Les jeunes socialistes prennent note du refus du ministre de débattre de cette question fondamentale à l'Assemblée nationale et le met en garde. Cette méthode rappelle celle d'une autre réforme qui en son temps avait rencontré l'opposition ferme et déterminée de millions de manifestants.
Nous appelons les parents d'élèves à ne pas se laisser duper par la rhétorique du « libre choix ». En effet, la droite laisse croire qu'elle permettra à tous les parents de choisir librement l'établissement de leur enfant alors qu'en réalité ce seront les établissements qui choisiront leurs élèves à partir de critères très opaques. De ce fait, cela reléguera davantage les enfants issus de familles en difficulté.
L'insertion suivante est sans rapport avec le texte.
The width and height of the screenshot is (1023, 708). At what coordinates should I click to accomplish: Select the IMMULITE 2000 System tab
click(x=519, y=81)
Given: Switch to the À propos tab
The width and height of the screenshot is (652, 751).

Le Mouvement des Jeunes socialistes et le PS réaffirment ensemble leur attachement à la mixité scolaire et proposent d'aménager la sectorisation scolaire quand la mixité sociale ne la permet pas. La carte scolaire est un outil au même titre que d'autres pour permettre à des enfants issus de milieux différents de vivre ensemble et de se connaître et donc de devenir des citoyens ouverts. Ils rappellent que cette question concerne à la fois les zones rurales, les grandes villes et les banlieues.
En outre, nous nous étonnons du silence du ministre sur la place des établissements privés sous contrat dans le cadre de cette réforme. Pour leur part, dans le cadre de l'aménagement de la sectorisation scolaire qu'ils proposent, les socialistes s'engagent à mettre en place une concertation avec les responsables des établissements privés sous contrat pour que tous les établissements participant à la mission de service public financée par le budget de l'Etat et des collectivités territoriales respectent le même objectif de mixité sociale.
Voilà encore la démonstration, pour ceux qui en doutaient, que la droite et la gauche ne seront jamais la même chose et sourtout pas en matière d'éducation.